When you feel like you’re part of something

I think sports not only teach you so much about yourself but also a tremendous amount about life.

Especially when you’re part of a team.

I started playing soccer at a very young age, and while I originally joined because I wanted the Gatorade at halftime, I eventually grew to love the game itself and and everything about it. As I continued through my childhood and adolescence, I played a lot of sports, so I got used to that whole team aspect, and that’s also how I made a lot of my friends.

As an adult, I haven’t played on as many teams, especially as a runner—it’s obviously much more of an individual sport. I’ve run a handful of relays, which are always fun, but there’s something special about going through an entire season (or multiple seasons and years) with a group of individuals all working together and and supporting one another and cheering for each other and becoming more like a family.

At my last job, my company had its own bowling league, and two years in a row, I was a proud member (and team captain) of the Spare Bears. I loved that team—even when some of the members complained about the T-shirts we made the first season. We all still wore them (at least for a few weeks). Even though we weren’t that bad, the ridiculous scoring system left us in last place both years. I don’t like losing AT ALL, but you know what? We had fun, and we made a lot of really great memories as a team. We made it through those losses together, and we even gave each other high fives each week, despite whatever the screen said.

Because we were a team.

I miss the Spare Bears. I miss a lot of things about my life back in Dallas, which I expected would happen. Last week, I decided I needed to join a coed beach flag football league to fill the void of not being on a team and to be able to play a fun sport again and make some new friends. Before I had any time to think of reasons why it wasn’t a good idea, I had registered as a free agent, which meant I would be placed on any team that needed me.

This obviously isn’t our entire team, but I needed a pic, and they seemed photogenic.

My first game was Sunday, and I’m really glad I decided to join. I didn’t know a single person out there, but I immediately felt like part of the group, and it was nice to get some high fives when I almost had an interception and made a few other defensive plays to break up passes and grab flags (I’m telling you—I would be a great strong safety in the NFL). We all even hung out for a little bit after the game at a place down from the pier, and I’m also going to go to a trivia night this week that a couple of them attend weekly—I’m pretty excited about that!

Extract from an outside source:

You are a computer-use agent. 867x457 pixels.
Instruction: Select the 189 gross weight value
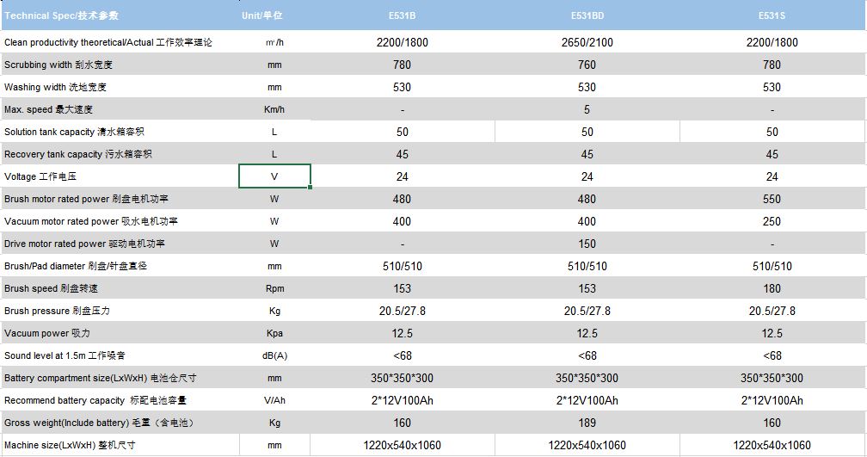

I realize I’ve only played in one game, but it already feels comforting to be part of a team. There’s something really good about groups like this: They’re not only found in sports. Whether it’s our families or coworkers or communities or other solid circles of friends who become family to you, we can be part of so many different teams in life—those people who walk with you through every season and are there for you every step of the way. They cheer for you whether you’re killing it in life or getting your a$* kicked. And they help you up when you fall down, making sure you know that you’re strong enough to get up and keep going. They mourn with you after losses, and they celebrate with you after victories. It doesn’t matter if you’re at your worst or at your best—they’re still there.

I bought a sofa the other day (well, it’s really a loveseat, but I didn’t want something really big). I’ve been watching television while sitting on a blowup mattress, and that lifestyle is getting old and uncomfortable, so it was time for something else. When I told the guy who sold it to me that I thought the loveseat was a better option than the full-sized sofa for me, he said this: “Yeah, it’s the perfect size for someone who’s alone.”

I SWEAR THAT I GIVE OFF SOME SORT OF “I’M SINGLE” VIBE.

Of course, he then started to backtrack and said, “Oh, I’m so sorry. I shouldn’t have assumed.” I should have told him about all of my people. No, I don’t live with anyone; no, I don’t have a boyfriend; no, I don’t have a husband or a date to anything or someone to watch the sunsets on my lifeguard tower with me; no, I don’t have a pet; and, no, I don’t have a lot of other things. To him, that might make me alone, but I don’t think that’s the way I want to look at it. Sure, it may feel that way sometimes, but all I need to do is think about my teams and the teammates who have been by side for years, and my spirits are lifted. I hope you have those people in your life, and I hope you keep finding more.

Because sharing those precious moments in life with the people you love is even sweeter than Gatorade at halftime.